A vrai dire, Judy aimait bien la vie écossaise. Pas de tension, de pression, de crimes à résoudre. Elle avait abandonné la mode de Londres, les robes à volants et les bustiers de cuir qui avaient tant de succès dans la capitale, pour se mettre au goût du coin : jupe en tartan, chemisier blanc sans jabot, et chaussures plates. Elle aimait bien aider au bar de l’un des membres de la famille, servir les boissons et les casse-croûtes, discuter avec les clients. Mener l’enquête ne lui paraissait plus aussi primordial, et elle se sentait beaucoup plus détendue. Pour un peu, elle aurait pu rester là. Plus d’enquêtes, plus de fatigue, plus de risques, elle serait vraiment à sa place. Surtout si Menthe, Bélis et Ravel décidaient de rester en Ecosse aussi. Après tout, ils s’y sentaient bien, tous, ils avaient plus ou moins un boulot, une occupation, en tous cas, et ils étaient entourés de gens sympathiques, sans aucune personne malveillante. Le paradis, quoi. Pour un peu, elle se serait bien installée tout de suite. Mais bon… Ca voulait dire qu’elle ne reverrait plus Bélial. Et, il fallait bien qu’elle se l’avoue, le démon lui manquait un brin… Elle s’était habituée à sa présence, à son aide, et même à l’odeur de ses cigarettes. Lohendra fumait, de temps en temps, tout comme Ana, mais ce n’était pas vraiment pareil. Ce n’était pas la même marque, et l’indien n’avait pas la classe tranquille et décontractée de Bélial, pas la même attitude, le geste de recracher la fumée qui lui donnait envie de… elle ne savait pas, au juste.
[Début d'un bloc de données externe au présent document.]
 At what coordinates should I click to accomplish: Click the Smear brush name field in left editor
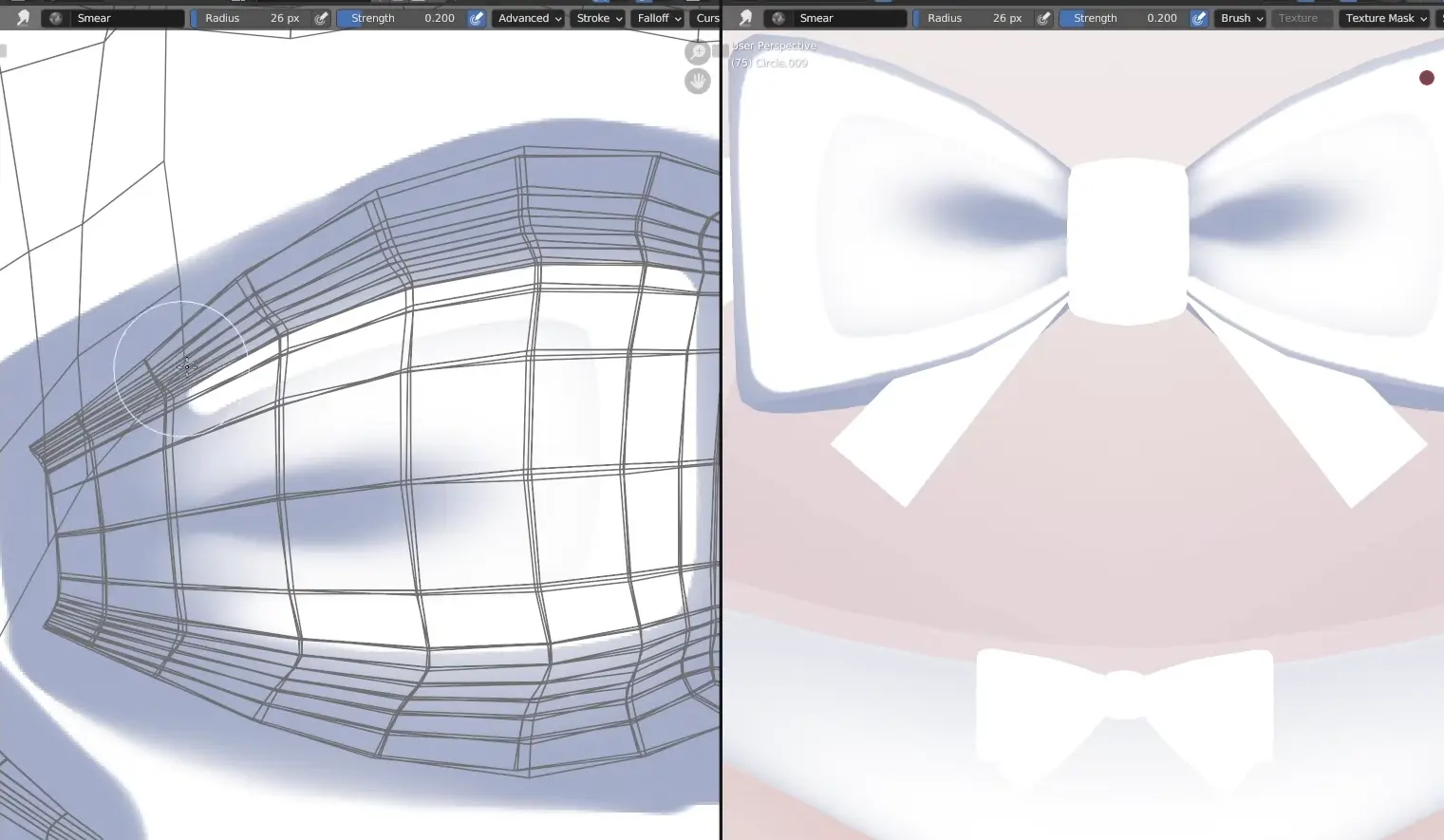(123, 18)
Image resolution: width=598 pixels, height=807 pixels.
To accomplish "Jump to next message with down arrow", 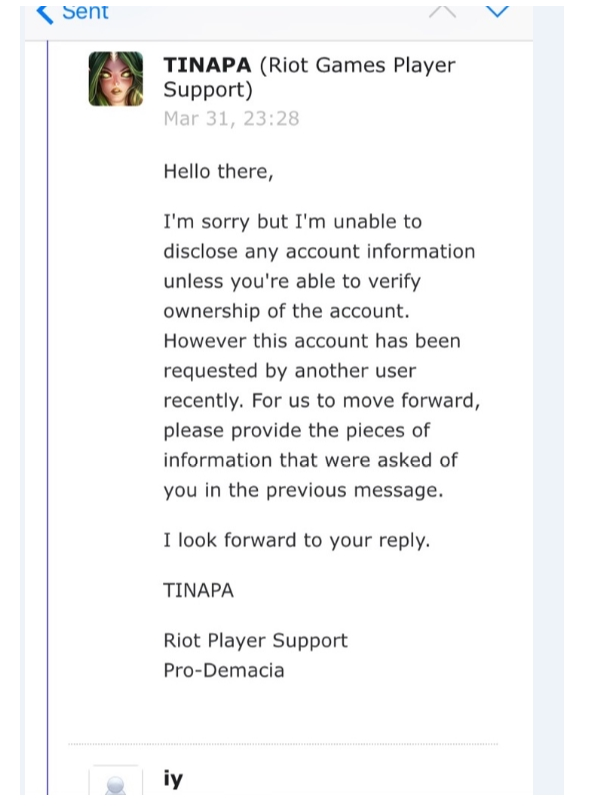I will pos(497,11).
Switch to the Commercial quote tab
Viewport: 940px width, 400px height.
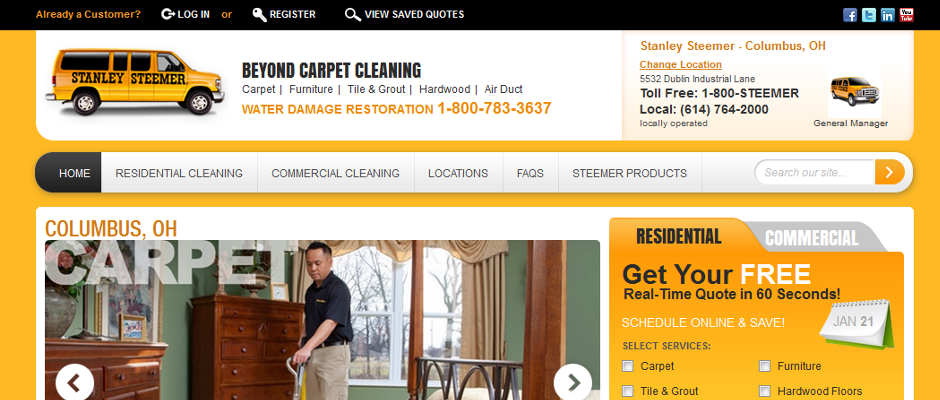(811, 238)
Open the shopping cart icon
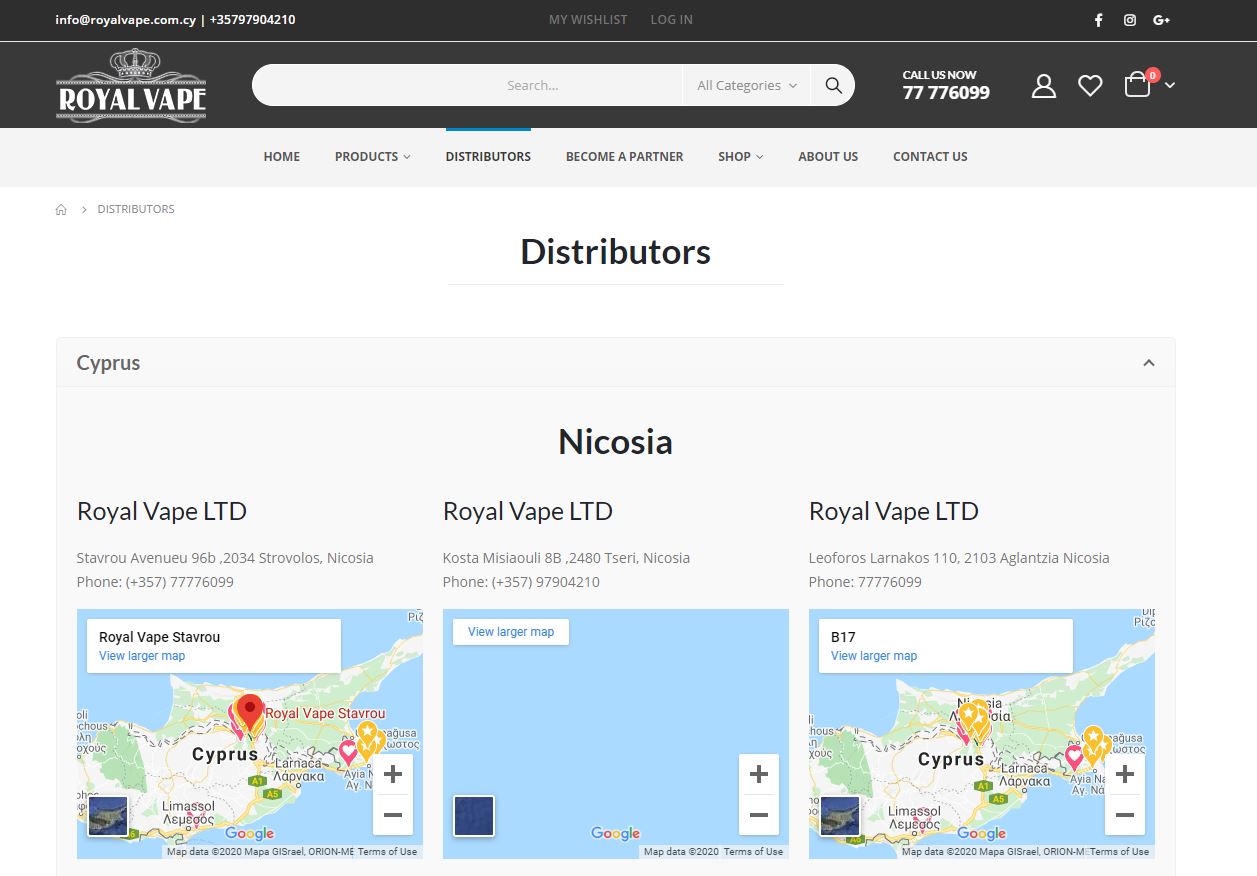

Est-ce que… Est-ce qu’elle ne serait pas un tout petit peu amoureuse de Bélial ? Non, ça n’était pas possible. Ils ne se connaissaient pas depuis assez longtemps. Depuis un peu plus d’un mois ? Oui, ça devait être ça. Depuis un peu plus d’un mois, et déjà il lui manquait. Et elle pensait souvent à lui. C’était un signe, ou elle pouvait remiser son intuition féminine au placard. Au moins un signe qu’elle se sentait très proche de Bélial. Ca lui manquait de ne plus le voir débarquer dans son appartement sans prévenir, s’installer comme s’il était chez lui, et vider les bouteilles de Bélis. Bref, elle avait hâte de renter à Londres et de retrouver les enquêtes, les poursuites, et les visites de Bélial. Et elle y pensait de temps en temps, en servant des verres et en poursuivant des voleurs sur le marché (doux souvenir !)

Au bout d’un bon mois passé à se dire qu’elle aimerait bien revoir Bélial, mais que l’Ecosse, c’était bien et tranquille, quand même, Judy se décida à en parler avec les autres. Menthe était ravie de son nouvel emploi, qui était mieux payé, plus sympathique, plus intéressant que son ancien travail. En plus, elle s’attendait bien avec Avril, qui d’après elle était « basiquement un gros chat qui ronronne quand elle est contente » (Judy ne voulait pas savoir comment elle avait fait une telle découverte), et que celle-lui lui avait promis de lui apprendre à conduire un zeppelin. Bélis se plaisait bien en Ecosse aussi, mais Jude lui manquait, et malgré l’aide de Nora, il ne pouvait pas venir tous les week-ends la voir. Elle était donc plus partante de rentrer à Londres, en précisant qu’elle regretterait beaucoup l’endroit. Ravel n’était pas trop sûr. D’un côté, il était bien tranquille, ici, à ne pas se faire poursuivre et menacer pour avoir délesté quelqu’un de son portefeuille. De l’autre… en fait, il ne savait pas trop. Il s’était habitué à Ekaja, maintenant, et ses taquineries qui étaient presque des avances ne le mettaient plus mal à l’aise. Quant à Judy… Eh bien, Londres lui manquait. Londres, ses rues pavées, ses usines à l’horizon, ses voyous, et…. Et Bélial. Bélial lui manquait. Il était peut-être temps de retourner là-bas. Enfin du moins, si les nouvelles que Nora amènerait à son prochain retour étaient bonnes, et s’il ne serait pas dangereux pour eux de rentrer. Ils verraient donc, mais leur retour était plus que probable. Selon les nouvelles.